As the battle between patients and their HMOs intensifies, the state Department of Managed Health Care – not the most visible or widely known of state agencies – is gaining a higher profile. The DMHC also offers an unusual perspective: This is the department that oversees the conduct of California HMOs, intervenes in medical care disputes and fines HMOs for bad conduct.
The department's Web site is replete with the costly and complex fights over care, taking the large issues of care and illness and reducing them to the stark realities of an individual's medical condition. Among the detailed descriptions rife with medical jargon, the real patient emerges.

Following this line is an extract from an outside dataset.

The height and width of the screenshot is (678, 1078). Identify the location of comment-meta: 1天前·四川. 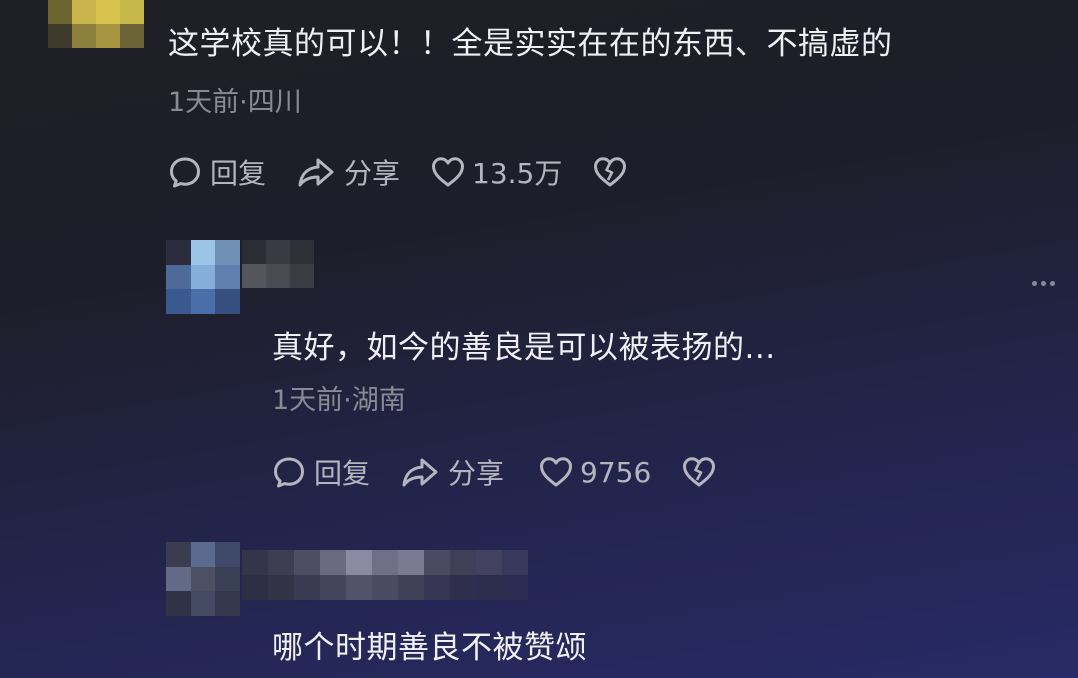
(235, 102).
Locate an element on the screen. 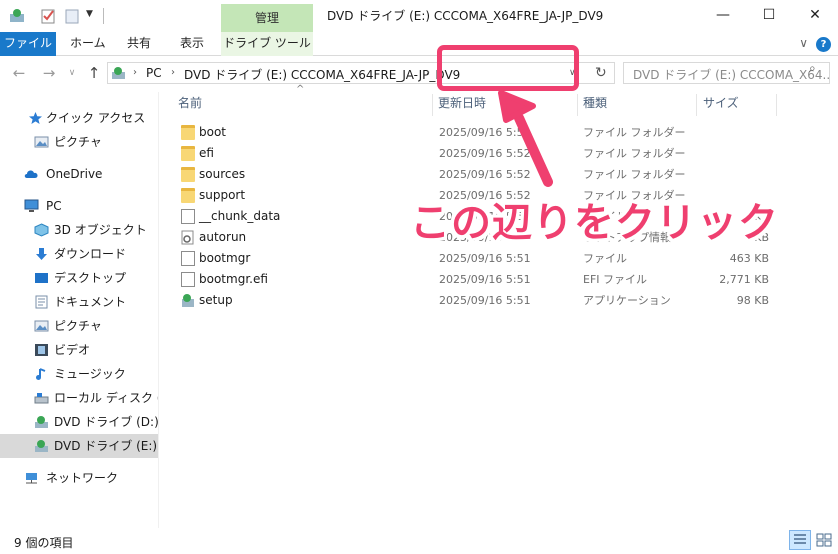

Capitol Weekly looked at the summaries of findings in disputed cases during the final months of 2007, the most recent period for which statistics are available. Data from earlier periods also is available. The information is posted on the DMHC Web site.

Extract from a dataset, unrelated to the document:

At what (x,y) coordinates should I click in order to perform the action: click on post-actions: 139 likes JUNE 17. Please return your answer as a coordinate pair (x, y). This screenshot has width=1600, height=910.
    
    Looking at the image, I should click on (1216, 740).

During that period, arbitrators awarded more than $1.8 million to five HMO patients who had filed claims against their health plans. In all, arbitrators heard 43 complaints filed from HMO customers. In most instances, the health plans prevailed.

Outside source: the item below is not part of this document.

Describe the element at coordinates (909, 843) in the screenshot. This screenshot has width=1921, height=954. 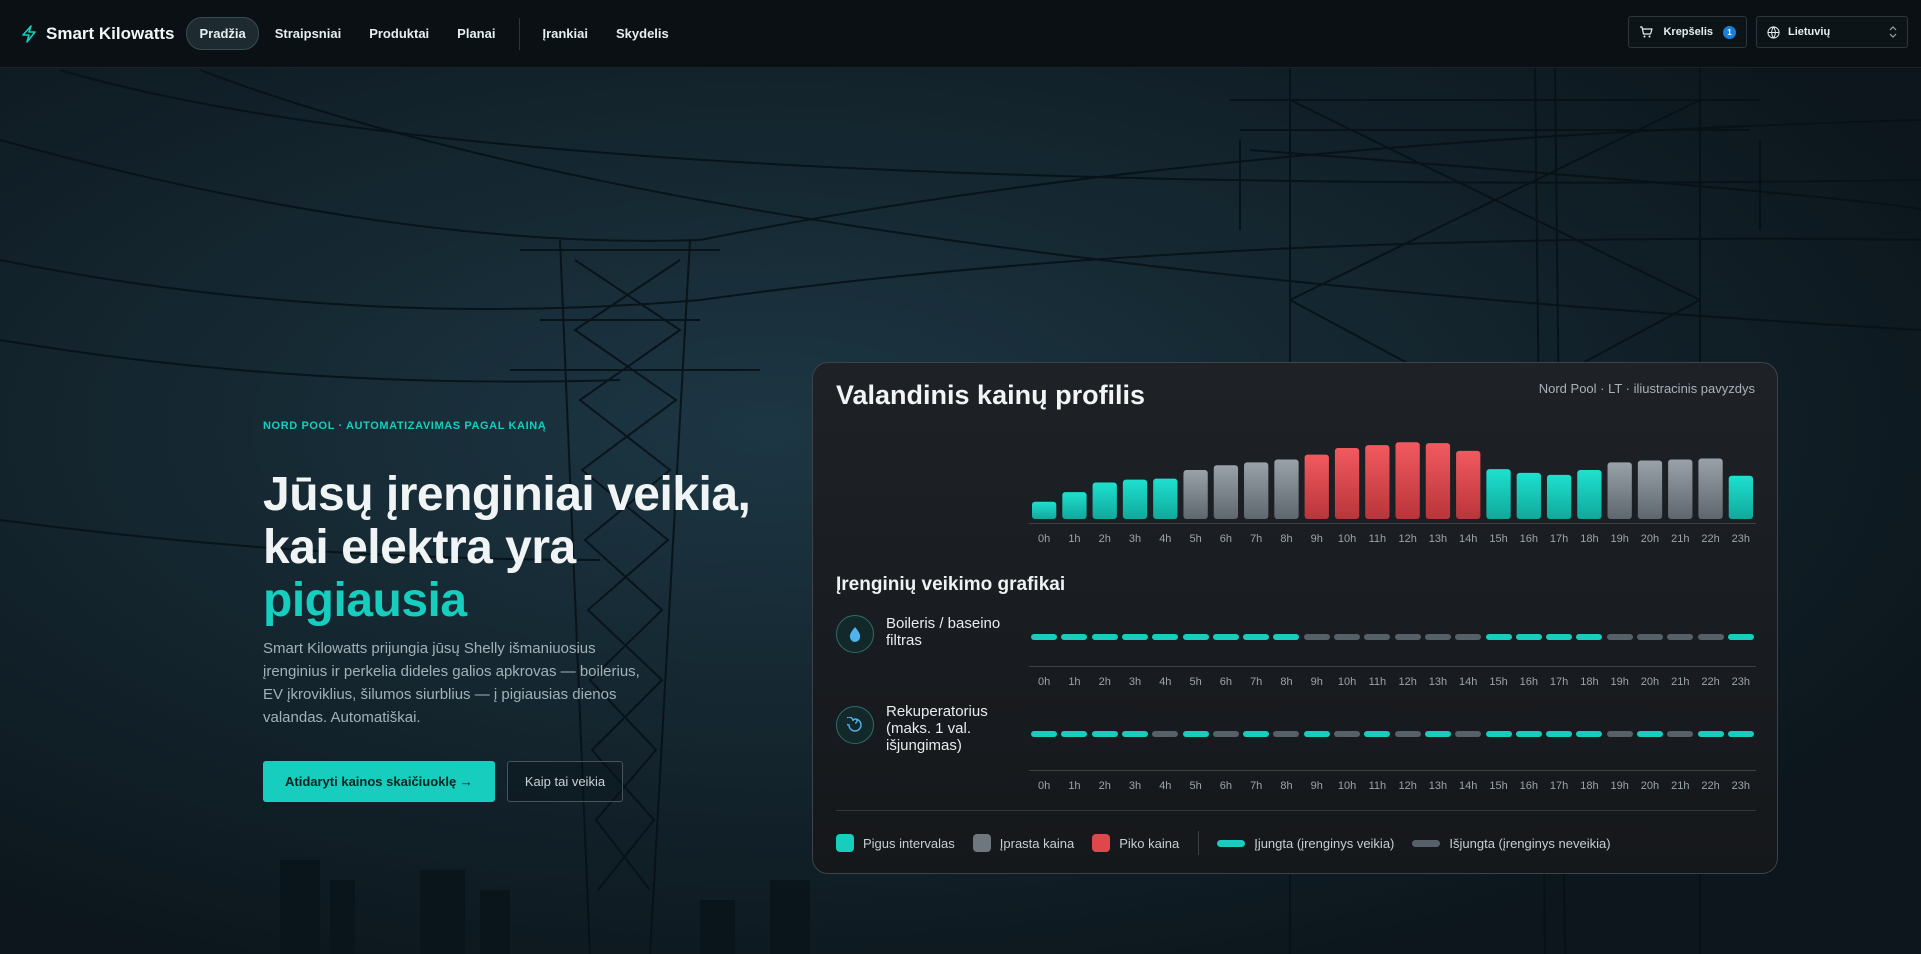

The complaints filed by consumers are settled in binding arbitration–meaning that both the patient and the health plan must accept the decision of the arbitrator. The decision cannot be appealed. The cases before the arbitrators were varied in scope and magnitude. According to the judgments handed down by these arbitrators, a misdiagnosed pregnancy was worth $328,000; a butchered callus removal was worth $90,000; an undiagnosed, and ultimately fatal, pulmonary embolism earned a $257,000 judgment; and a botched colonoscopy resulted in a $290,000 award.
The numbers are about constant from the same period in 2006. During the final quarter of 2006, enrollees prevailed in six of the 39 cases that were sent to binding arbitration. Those six awards resulted in a total of $1.8 million in judgments for HMO patients.
Each of the complaints is summarized on the department's Web site.
But consumer advocates say the 150 or so cases reported by the department do not reflect the complaints Californians have with their health care providers. Jamie Court of the Foundation for Taxpayer and Consumer Rights says most Californians with health care are barred by federal law from making claims against their HMO.
Only enrollees who receive their health care from MediCal or government employers have recourse with the Department of Managed Health Care, he said. For the 60 to 70 percent of Californians with health care who receive that care through an employer, the state is preempted by federal law from intervening.
"In those cases, you don't have a remedy. Those cases are not subject to state regulation. So what you're seeing on the department Web site is not at all indicative of the overall problem."
The department rejected Court's contention, saying that all HMO enrollees except for those in self-funded plans can file complaints with the DMHC.
Court said the head of the department has taken steps to become more aggressive in its regulation of the health insurance providers. But, he says, her job is politically volatile.
"Cindy Ehnes is really trying to do a good job, but there are lots of political forces inside the industry and inside the administration that she has to navigate," he says.